Source passage -
********************
We develop new models of low-dimensional neural and behavioral data through manifold construction and adaptation during diverse tasks or stimulus conditions. While many latent space models are fit after a recording is over, we instead focus on the real-time domain to learn ongoing latent dynamics as data are acquired, and to learn response maps for how these dynamics are perturbed under arbitrary stimuli. We also develop new constrained optimization methods to determine best high-dimensional stimulation patterns to drive neural dynamics in latent spaces.

Figure: (Left) We simulate neural responses to stimulation events marked by red lines. (Right) These stimulation patterns drive latent neural dynamics along the first latent dimension.

We work on multimodal integration and probabilistic models to uncover latent factors across neural, genetic, and behavioral datasets. In collaboration with the Kaczorowski Lab, we are developing new variational autoencoder architectures to identify novel factors underlying cognitive resilience in Alzheimer’s disease. We then integrate optimized trajectory modeling techniques to propose novel interventions (genetic, environmental) based on these structured latent spaces. See our recent publication here.

Figure: (Left) Distributions of data projected along a phenotypic axis in our learned latent space shows the spectrum of cognitive resilience. (Right) Cognitive metrics (CFM) can be continuously generated along a path from susceptible to resilient (solid) or vice versa (dashed).

To better model temporal patterns in neural activity as it relates to ongoing motor behavior, we develop streaming algorithms through a probabilistic sequence decoding framework. Our goal is to obtain latent dynamical models that can flexibly adapt to ongoing distributional shifts. Through this framework, we aim to improve the stability or adaptability of BCI decoders across time and task, thus reducing or eliminating the need for frequent re-calibration.

Figure: Simulated rotational drift in MC Maze experimental neural data. Performance of neural decoders goes down as a function of drift. Our algorithm PSD maintains performance by adapting to the changed neural dynamics.
********************
Extracted entries -

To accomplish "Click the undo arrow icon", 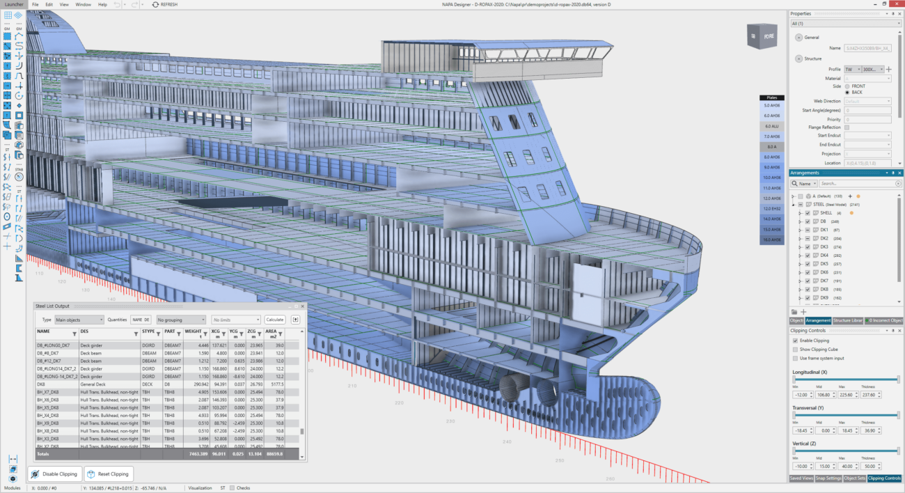I will pos(116,4).
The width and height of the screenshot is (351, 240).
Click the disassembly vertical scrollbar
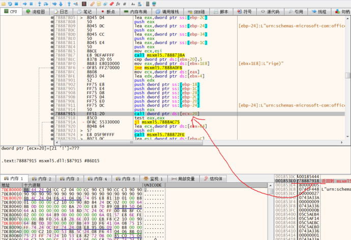coord(347,76)
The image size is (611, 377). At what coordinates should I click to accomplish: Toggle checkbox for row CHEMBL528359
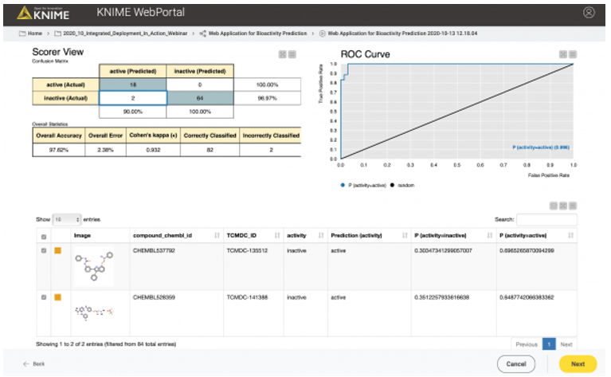tap(44, 297)
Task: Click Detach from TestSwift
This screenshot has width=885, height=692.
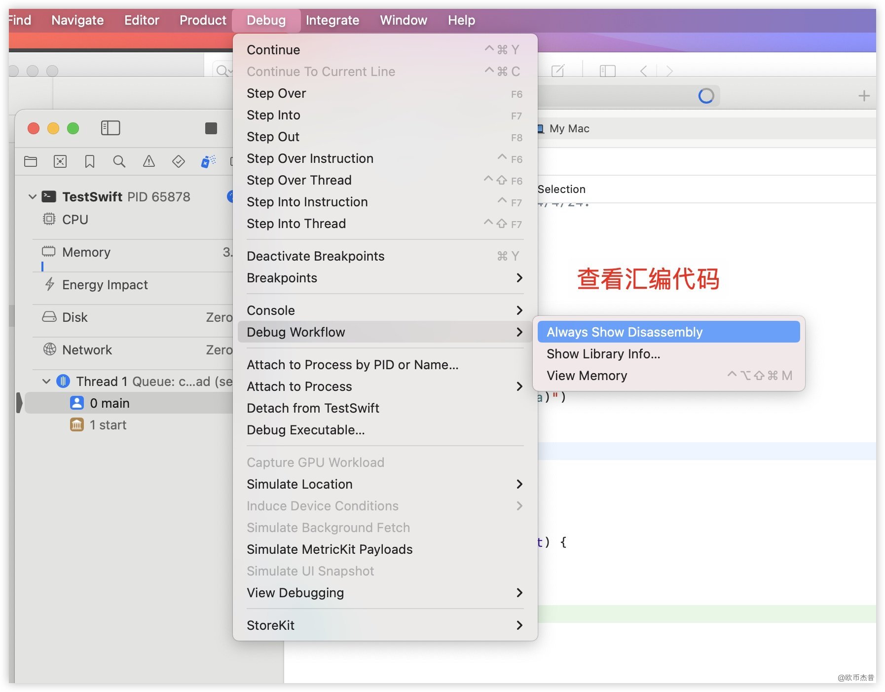Action: point(313,408)
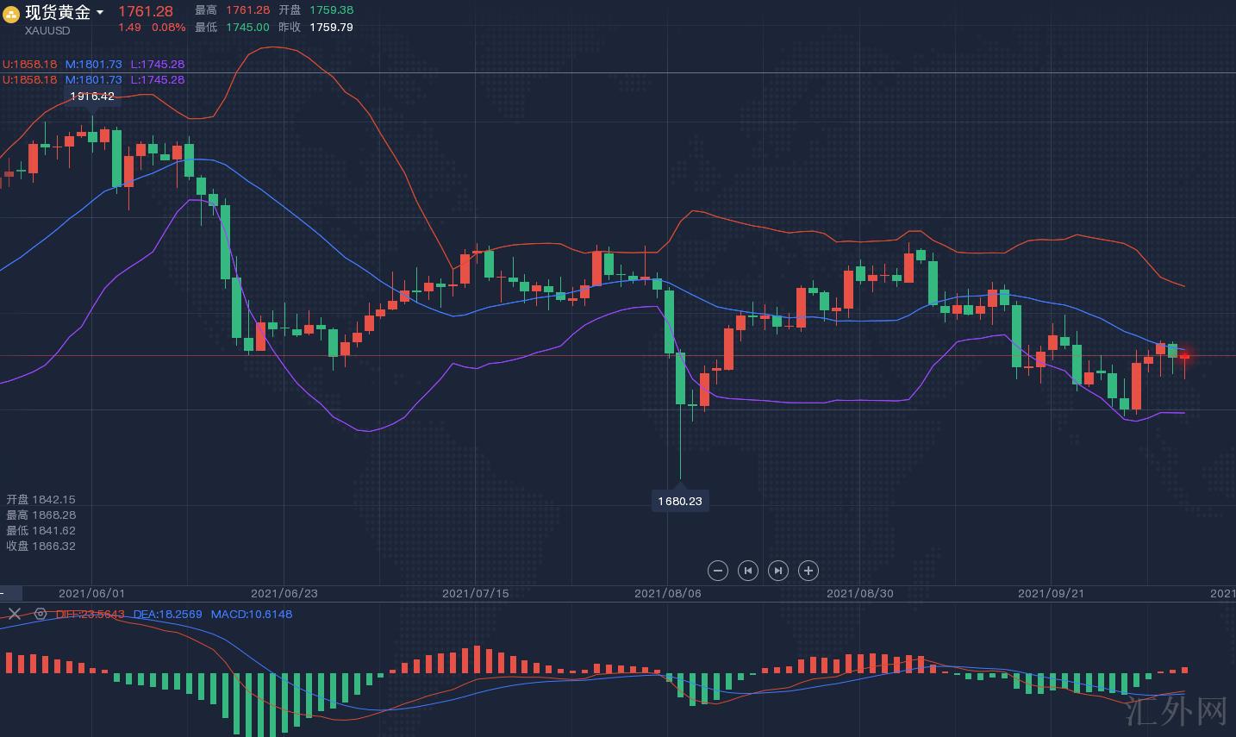The height and width of the screenshot is (737, 1236).
Task: Toggle the DIFF line value label
Action: (91, 614)
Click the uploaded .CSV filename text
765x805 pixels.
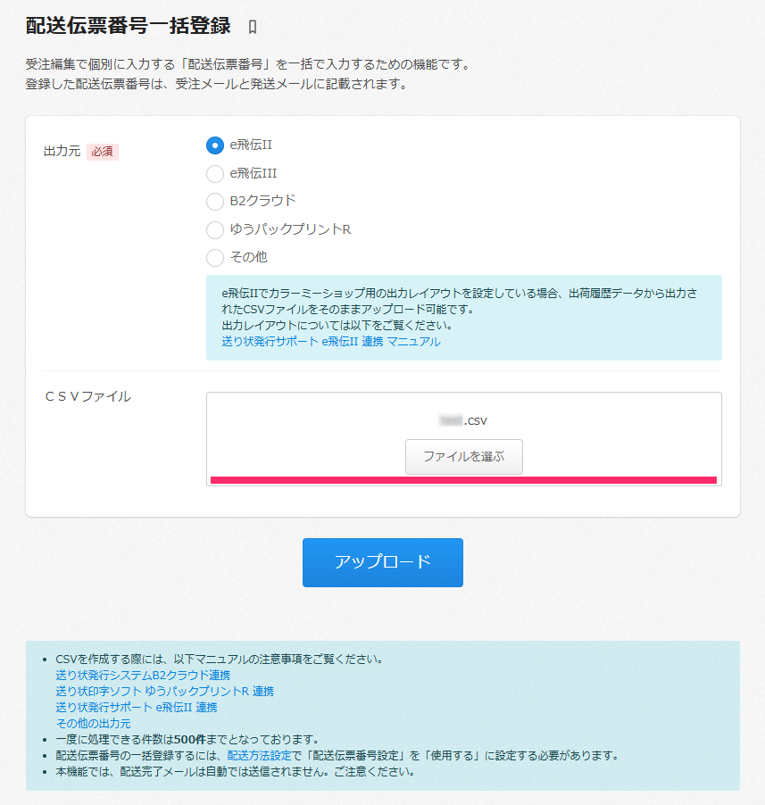(x=463, y=419)
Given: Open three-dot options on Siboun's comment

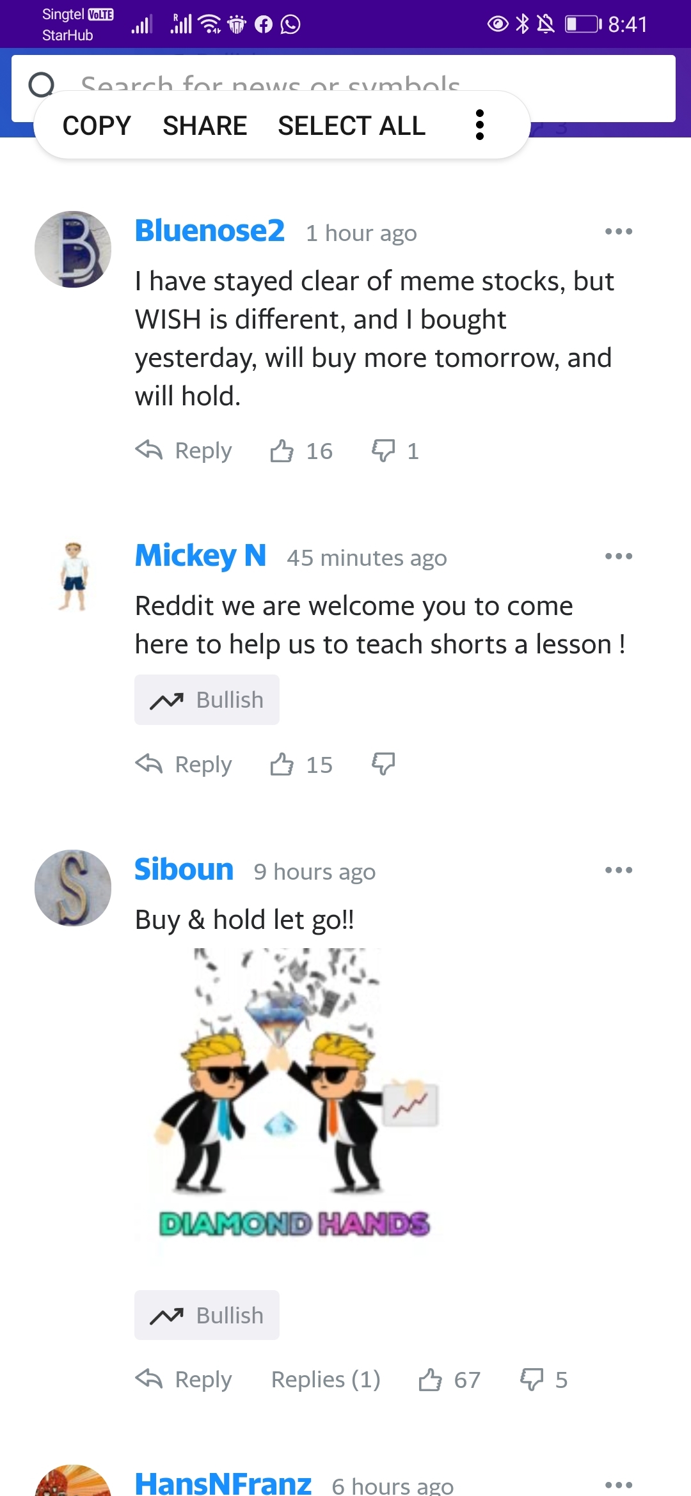Looking at the screenshot, I should 619,870.
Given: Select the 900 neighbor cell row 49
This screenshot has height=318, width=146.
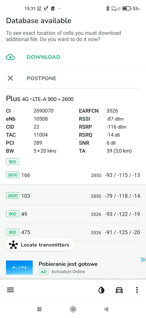Looking at the screenshot, I should pos(73,214).
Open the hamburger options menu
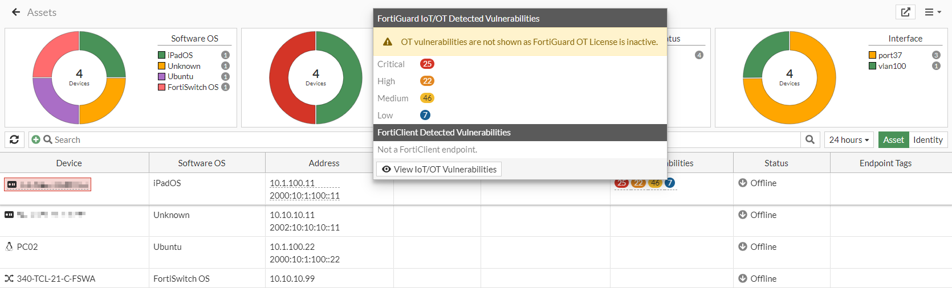The image size is (952, 288). click(x=933, y=12)
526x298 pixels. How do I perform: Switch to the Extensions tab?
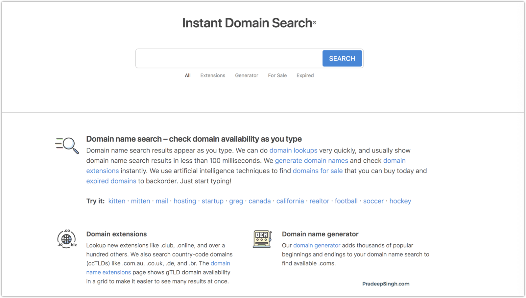coord(213,75)
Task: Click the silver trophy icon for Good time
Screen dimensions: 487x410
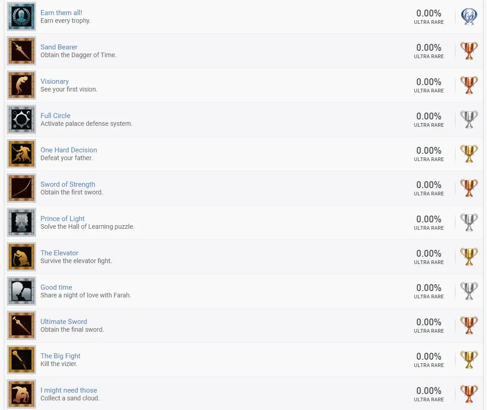Action: click(x=469, y=291)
********************
Problem statement - Go on with the research overview on latent models of neural and behavioral data, starting after its last sentence. You won't need the lines for this.

Answer to this exercise -
We develop models for real-time analysis of signals for brain-computer interfaces that incorporate neural stimulations. In collaboration with the Chestek Lab, we use markerless deep learning based tracking to automatically extract positions and calculate joint positions of the fingers of non-human primates. We use this system to replace physical devices like manipulanda during brain-computer interface tasks to allow for freer movements and more naturalistic behavior patterns. We also use this system to provide immediate feedback of joint angles and finger and wrist positions during functional electrical stimulation (FES) to automatically optimize high-dimensional stimulation patterns in real time.

Figure: (Top) Experimental setup with multiple camera views. Processing speeds for inferring finger and wrist angles are faster than image acquisition. (Bottom) The map of reachable poses observed from user-selected stimulation patterns agrees with our simulated model.

We apply machine learning and Bayesian Optimization techniques to estimate neural responses to high-dimensional visual stimuli in real-time. This approach adaptively selects the next stimulus to test, potentially speeding up results exponentially. In collaboration with the Savier, Burgess, and Naumann labs, we use our streaming software platform, improv (paper, Github) to run adaptive experiments where we can gain insights into the current brain state in real-time and use this information to dynamically adjust an experiment while data collection is ongoing. By bridging the gap between simplistic and complex stimulus spaces, these methods could provide new insights into how sensory stimuli are represented in the brains of behaving animals.

Figure: (Top) Example 2D slices from a 4-dimensional tuning curve of a V1 neuron. (Bottom) Processing speeds for image processing, tuning curve analysis, and optimization for our real-time system.